- Task description: Make an exact copy of the entries below.
Record set START
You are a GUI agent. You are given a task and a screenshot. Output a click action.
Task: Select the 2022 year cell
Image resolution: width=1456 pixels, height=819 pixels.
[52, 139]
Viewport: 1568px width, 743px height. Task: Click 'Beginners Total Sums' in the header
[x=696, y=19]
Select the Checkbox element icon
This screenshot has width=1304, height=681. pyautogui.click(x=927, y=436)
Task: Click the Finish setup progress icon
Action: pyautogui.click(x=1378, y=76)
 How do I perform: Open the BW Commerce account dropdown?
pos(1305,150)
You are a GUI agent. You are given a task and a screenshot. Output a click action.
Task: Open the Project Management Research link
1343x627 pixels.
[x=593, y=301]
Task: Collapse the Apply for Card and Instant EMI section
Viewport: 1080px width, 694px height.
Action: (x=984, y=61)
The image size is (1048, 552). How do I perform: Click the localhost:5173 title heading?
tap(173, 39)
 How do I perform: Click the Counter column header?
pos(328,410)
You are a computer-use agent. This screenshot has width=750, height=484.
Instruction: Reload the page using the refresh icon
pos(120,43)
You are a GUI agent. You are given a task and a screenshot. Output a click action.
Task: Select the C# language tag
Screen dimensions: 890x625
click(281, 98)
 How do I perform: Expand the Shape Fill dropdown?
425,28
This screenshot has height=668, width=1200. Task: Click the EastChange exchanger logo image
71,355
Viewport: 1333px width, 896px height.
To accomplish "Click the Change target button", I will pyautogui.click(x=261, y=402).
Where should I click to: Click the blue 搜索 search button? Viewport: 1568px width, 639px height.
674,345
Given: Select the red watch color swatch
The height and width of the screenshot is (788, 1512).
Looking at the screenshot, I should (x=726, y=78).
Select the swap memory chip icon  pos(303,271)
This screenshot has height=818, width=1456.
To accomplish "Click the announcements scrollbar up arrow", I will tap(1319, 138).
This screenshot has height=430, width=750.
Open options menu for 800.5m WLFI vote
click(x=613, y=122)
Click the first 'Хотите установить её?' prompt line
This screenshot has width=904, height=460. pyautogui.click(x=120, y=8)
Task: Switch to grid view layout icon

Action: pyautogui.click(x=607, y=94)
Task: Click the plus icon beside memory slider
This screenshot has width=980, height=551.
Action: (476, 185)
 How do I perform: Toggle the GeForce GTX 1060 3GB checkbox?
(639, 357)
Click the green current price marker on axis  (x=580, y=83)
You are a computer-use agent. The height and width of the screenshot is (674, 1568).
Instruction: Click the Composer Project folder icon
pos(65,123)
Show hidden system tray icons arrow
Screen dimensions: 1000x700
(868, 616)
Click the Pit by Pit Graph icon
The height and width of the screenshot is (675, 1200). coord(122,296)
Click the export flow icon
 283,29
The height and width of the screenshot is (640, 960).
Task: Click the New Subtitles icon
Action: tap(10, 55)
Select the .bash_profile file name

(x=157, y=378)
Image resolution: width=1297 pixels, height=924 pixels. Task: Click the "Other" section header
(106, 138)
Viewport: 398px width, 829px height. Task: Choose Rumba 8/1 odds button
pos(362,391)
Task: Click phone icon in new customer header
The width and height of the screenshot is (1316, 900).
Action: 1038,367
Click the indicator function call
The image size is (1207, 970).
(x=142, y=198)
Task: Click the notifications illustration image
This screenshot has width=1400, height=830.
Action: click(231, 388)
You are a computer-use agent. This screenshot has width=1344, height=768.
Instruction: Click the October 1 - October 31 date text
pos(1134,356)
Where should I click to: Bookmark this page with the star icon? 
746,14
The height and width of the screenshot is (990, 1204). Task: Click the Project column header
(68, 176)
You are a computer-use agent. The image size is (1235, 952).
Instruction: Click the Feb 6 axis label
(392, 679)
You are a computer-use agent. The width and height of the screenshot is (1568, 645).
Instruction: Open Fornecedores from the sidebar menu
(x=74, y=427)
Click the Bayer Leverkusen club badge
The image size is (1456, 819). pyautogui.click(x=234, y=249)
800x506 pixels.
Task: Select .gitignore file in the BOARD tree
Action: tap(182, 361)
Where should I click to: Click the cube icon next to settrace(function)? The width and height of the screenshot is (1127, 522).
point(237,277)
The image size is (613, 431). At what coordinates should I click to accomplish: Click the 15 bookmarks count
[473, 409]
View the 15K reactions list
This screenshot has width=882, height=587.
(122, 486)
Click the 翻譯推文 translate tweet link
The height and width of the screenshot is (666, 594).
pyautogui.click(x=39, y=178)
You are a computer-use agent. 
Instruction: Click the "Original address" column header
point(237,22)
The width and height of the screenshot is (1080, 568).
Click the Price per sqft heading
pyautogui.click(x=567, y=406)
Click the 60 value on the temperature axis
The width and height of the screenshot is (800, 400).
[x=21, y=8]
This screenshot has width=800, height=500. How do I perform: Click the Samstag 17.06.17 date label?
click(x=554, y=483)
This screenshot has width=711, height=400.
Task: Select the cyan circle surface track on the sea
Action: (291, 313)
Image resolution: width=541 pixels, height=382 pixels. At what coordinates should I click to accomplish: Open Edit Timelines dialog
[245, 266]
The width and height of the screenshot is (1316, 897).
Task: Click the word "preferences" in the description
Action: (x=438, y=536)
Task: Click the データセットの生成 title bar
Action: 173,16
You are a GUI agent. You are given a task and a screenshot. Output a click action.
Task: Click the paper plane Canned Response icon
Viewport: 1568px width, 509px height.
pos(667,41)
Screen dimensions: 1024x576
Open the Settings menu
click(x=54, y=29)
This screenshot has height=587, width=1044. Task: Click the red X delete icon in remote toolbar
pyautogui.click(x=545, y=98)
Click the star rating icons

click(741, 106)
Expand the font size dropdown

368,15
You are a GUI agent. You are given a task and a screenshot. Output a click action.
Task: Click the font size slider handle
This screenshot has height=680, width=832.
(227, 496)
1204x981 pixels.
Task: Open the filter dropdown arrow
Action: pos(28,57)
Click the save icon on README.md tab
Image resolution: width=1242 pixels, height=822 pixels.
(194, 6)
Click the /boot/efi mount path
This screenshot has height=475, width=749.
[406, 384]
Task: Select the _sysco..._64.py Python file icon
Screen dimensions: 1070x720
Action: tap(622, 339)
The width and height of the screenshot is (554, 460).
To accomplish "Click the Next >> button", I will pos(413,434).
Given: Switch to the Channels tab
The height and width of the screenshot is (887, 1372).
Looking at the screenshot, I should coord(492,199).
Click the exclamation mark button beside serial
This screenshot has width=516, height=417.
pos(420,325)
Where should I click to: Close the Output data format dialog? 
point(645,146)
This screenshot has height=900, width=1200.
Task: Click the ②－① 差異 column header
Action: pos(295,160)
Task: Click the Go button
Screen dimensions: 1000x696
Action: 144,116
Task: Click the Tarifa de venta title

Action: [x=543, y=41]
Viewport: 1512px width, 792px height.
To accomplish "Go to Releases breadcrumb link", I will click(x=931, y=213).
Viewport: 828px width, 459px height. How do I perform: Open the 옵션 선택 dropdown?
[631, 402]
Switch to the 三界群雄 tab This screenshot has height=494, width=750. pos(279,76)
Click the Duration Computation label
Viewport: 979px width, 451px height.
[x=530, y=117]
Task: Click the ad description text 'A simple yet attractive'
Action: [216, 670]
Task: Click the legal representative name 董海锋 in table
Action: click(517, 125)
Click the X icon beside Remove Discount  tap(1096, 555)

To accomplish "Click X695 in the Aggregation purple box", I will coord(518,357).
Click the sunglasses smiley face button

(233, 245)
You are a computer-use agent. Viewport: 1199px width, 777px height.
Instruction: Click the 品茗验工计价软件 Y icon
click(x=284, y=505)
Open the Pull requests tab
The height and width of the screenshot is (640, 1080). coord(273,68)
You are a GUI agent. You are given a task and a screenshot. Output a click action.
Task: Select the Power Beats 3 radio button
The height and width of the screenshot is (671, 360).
Record set END
- Response to the exercise:
You are a GUI agent. You are given a task and a screenshot. Output a click action.
Task: Select the 2022 year cell
Image resolution: width=1456 pixels, height=819 pixels.
[52, 139]
Viewport: 1568px width, 743px height. Task: Click 'Beginners Total Sums' in the header
[x=696, y=19]
Select the Checkbox element icon
This screenshot has width=1304, height=681. pyautogui.click(x=927, y=436)
Task: Click the Finish setup progress icon
Action: pyautogui.click(x=1378, y=76)
 How do I perform: Open the BW Commerce account dropdown?
pos(1305,150)
You are a GUI agent. You are given a task and a screenshot. Output a click action.
Task: Open the Project Management Research link
1343x627 pixels.
[x=593, y=301]
Task: Collapse the Apply for Card and Instant EMI section
Viewport: 1080px width, 694px height.
Action: (x=984, y=61)
The image size is (1048, 552). How do I perform: Click the localhost:5173 title heading?
tap(173, 39)
 How do I perform: Click the Counter column header?
pos(328,410)
You are a computer-use agent. This screenshot has width=750, height=484.
Instruction: Reload the page using the refresh icon
pos(120,43)
You are a GUI agent. You are given a task and a screenshot. Output a click action.
Task: Select the C# language tag
Screen dimensions: 890x625
click(281, 98)
 How do I perform: Expand the Shape Fill dropdown?
425,28
This screenshot has height=668, width=1200. Task: Click the EastChange exchanger logo image
71,355
Viewport: 1333px width, 896px height.
To accomplish "Click the Change target button", I will pyautogui.click(x=261, y=402).
Where should I click to: Click the blue 搜索 search button? Viewport: 1568px width, 639px height.
674,345
Given: Select the red watch color swatch
The height and width of the screenshot is (788, 1512).
Looking at the screenshot, I should (x=726, y=78).
Select the swap memory chip icon  pos(303,271)
This screenshot has height=818, width=1456.
To accomplish "Click the announcements scrollbar up arrow", I will tap(1319, 138).
This screenshot has height=430, width=750.
Open options menu for 800.5m WLFI vote
click(x=613, y=122)
Click the first 'Хотите установить её?' prompt line
This screenshot has width=904, height=460. pyautogui.click(x=120, y=8)
Task: Switch to grid view layout icon

Action: pyautogui.click(x=607, y=94)
Task: Click the plus icon beside memory slider
This screenshot has width=980, height=551.
Action: (476, 185)
 How do I perform: Toggle the GeForce GTX 1060 3GB checkbox?
(639, 357)
Click the green current price marker on axis  (x=580, y=83)
You are a computer-use agent. The height and width of the screenshot is (674, 1568).
Instruction: Click the Composer Project folder icon
pos(65,123)
Show hidden system tray icons arrow
Screen dimensions: 1000x700
(868, 616)
Click the Pit by Pit Graph icon
The height and width of the screenshot is (675, 1200). coord(122,296)
Click the export flow icon
 283,29
The height and width of the screenshot is (640, 960).
Task: Click the New Subtitles icon
Action: tap(10, 55)
Select the .bash_profile file name

(x=157, y=378)
Image resolution: width=1297 pixels, height=924 pixels. Task: Click the "Other" section header
(106, 138)
Viewport: 398px width, 829px height. Task: Choose Rumba 8/1 odds button
pos(362,391)
Task: Click phone icon in new customer header
The width and height of the screenshot is (1316, 900).
Action: 1038,367
Click the indicator function call
The image size is (1207, 970).
(x=142, y=198)
Task: Click the notifications illustration image
This screenshot has width=1400, height=830.
Action: click(231, 388)
You are a computer-use agent. This screenshot has width=1344, height=768.
Instruction: Click the October 1 - October 31 date text
pos(1134,356)
Where should I click to: Bookmark this page with the star icon? 
746,14
The height and width of the screenshot is (990, 1204). Task: Click the Project column header
(68, 176)
You are a computer-use agent. The image size is (1235, 952).
Instruction: Click the Feb 6 axis label
(392, 679)
You are a computer-use agent. The width and height of the screenshot is (1568, 645).
Instruction: Open Fornecedores from the sidebar menu
(x=74, y=427)
Click the Bayer Leverkusen club badge
The image size is (1456, 819). pyautogui.click(x=234, y=249)
800x506 pixels.
Task: Select .gitignore file in the BOARD tree
Action: tap(182, 361)
Where should I click to: Click the cube icon next to settrace(function)? The width and height of the screenshot is (1127, 522).
point(237,277)
The image size is (613, 431). At what coordinates should I click to accomplish: Click the 15 bookmarks count
[473, 409]
View the 15K reactions list
This screenshot has width=882, height=587.
(122, 486)
Click the 翻譯推文 translate tweet link
The height and width of the screenshot is (666, 594).
pyautogui.click(x=39, y=178)
You are a computer-use agent. 
Instruction: Click the "Original address" column header
point(237,22)
The width and height of the screenshot is (1080, 568).
Click the Price per sqft heading
pyautogui.click(x=567, y=406)
Click the 60 value on the temperature axis
The width and height of the screenshot is (800, 400).
[x=21, y=8]
This screenshot has width=800, height=500. How do I perform: Click the Samstag 17.06.17 date label?
click(x=554, y=483)
This screenshot has width=711, height=400.
Task: Select the cyan circle surface track on the sea
Action: (291, 313)
Image resolution: width=541 pixels, height=382 pixels. At what coordinates should I click to accomplish: Open Edit Timelines dialog
[245, 266]
The width and height of the screenshot is (1316, 897).
Task: Click the word "preferences" in the description
Action: (x=438, y=536)
Task: Click the データセットの生成 title bar
Action: 173,16
You are a GUI agent. You are given a task and a screenshot. Output a click action.
Task: Click the paper plane Canned Response icon
Viewport: 1568px width, 509px height.
pos(667,41)
Screen dimensions: 1024x576
Open the Settings menu
click(x=54, y=29)
This screenshot has height=587, width=1044. Task: Click the red X delete icon in remote toolbar
pyautogui.click(x=545, y=98)
Click the star rating icons

click(741, 106)
Expand the font size dropdown

368,15
You are a GUI agent. You are given a task and a screenshot. Output a click action.
Task: Click the font size slider handle
This screenshot has height=680, width=832.
(227, 496)
1204x981 pixels.
Task: Open the filter dropdown arrow
Action: pos(28,57)
Click the save icon on README.md tab
Image resolution: width=1242 pixels, height=822 pixels.
(194, 6)
Click the /boot/efi mount path
This screenshot has height=475, width=749.
[406, 384]
Task: Select the _sysco..._64.py Python file icon
Screen dimensions: 1070x720
Action: tap(622, 339)
The width and height of the screenshot is (554, 460).
To accomplish "Click the Next >> button", I will pos(413,434).
Given: Switch to the Channels tab
The height and width of the screenshot is (887, 1372).
Looking at the screenshot, I should coord(492,199).
Click the exclamation mark button beside serial
This screenshot has width=516, height=417.
pos(420,325)
Where should I click to: Close the Output data format dialog? 
point(645,146)
This screenshot has height=900, width=1200.
Task: Click the ②－① 差異 column header
Action: pos(295,160)
Task: Click the Go button
Screen dimensions: 1000x696
Action: 144,116
Task: Click the Tarifa de venta title

Action: [x=543, y=41]
Viewport: 1512px width, 792px height.
To accomplish "Go to Releases breadcrumb link", I will click(x=931, y=213).
Viewport: 828px width, 459px height. How do I perform: Open the 옵션 선택 dropdown?
[631, 402]
Switch to the 三界群雄 tab This screenshot has height=494, width=750. pos(279,76)
Click the Duration Computation label
Viewport: 979px width, 451px height.
[x=530, y=117]
Task: Click the ad description text 'A simple yet attractive'
Action: [216, 670]
Task: Click the legal representative name 董海锋 in table
Action: click(517, 125)
Click the X icon beside Remove Discount  tap(1096, 555)

To accomplish "Click X695 in the Aggregation purple box", I will coord(518,357).
Click the sunglasses smiley face button

(233, 245)
You are a computer-use agent. Viewport: 1199px width, 777px height.
Instruction: Click the 品茗验工计价软件 Y icon
click(x=284, y=505)
Open the Pull requests tab
The height and width of the screenshot is (640, 1080). coord(273,68)
You are a GUI agent. You are given a task and a screenshot. Output a click action.
Task: Select the Power Beats 3 radio button
The height and width of the screenshot is (671, 360).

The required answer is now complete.